Restarting an MRS Cluster Component

To apply configuration changes to a big data component, you must restart it. However, using the common restart mode will restart all services or instances at once, which can cause service interruption.

To ensure that services are not affected during service restart, you can restart services or instances in batches by rolling restart.
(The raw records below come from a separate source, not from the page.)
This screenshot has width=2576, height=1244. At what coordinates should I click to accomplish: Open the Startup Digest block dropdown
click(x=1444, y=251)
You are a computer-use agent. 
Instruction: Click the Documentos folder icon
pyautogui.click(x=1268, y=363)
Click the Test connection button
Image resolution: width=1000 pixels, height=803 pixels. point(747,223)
For instances in active/standby mode, a standby instance is restarted first and then an active instance is restarted.

A rolling restart takes a longer time and may affect service throughput and performance.

For details about whether services and instances in the current MRS cluster support rolling restart and the rolling restart parameters, see Component Restart Reference Information.

Restrictions

Perform a rolling restart during off-peak hours.
- If the service throughput of the Kafka service is high (over 100 MB/s) during a rolling restart, the restart will fail.
- To avoid RegionServer restart failures caused by heavy loads during an HBase rolling restart, increase the number of handles if the requests per second of each RegionServer on the native interface exceed 10,000.
Before restarting, check the current number of requests in HBase. If the number of requests on the native interface for each RegionServer is over 10,000, increase the number of handles to prevent overloading.
If the number of Core nodes in a cluster is less than six, services may be affected for a short period of time.
Preferentially perform a rolling instance or service restart and select Only restart instances whose configurations have expired.

Prerequisites

The IAM users have been synchronized in advance. You can do this by clicking Synchronize next to IAM User Sync on the Dashboard page of the cluster details.
You have logged in to MRS Manager. For how to log in, see Accessing MRS Manager.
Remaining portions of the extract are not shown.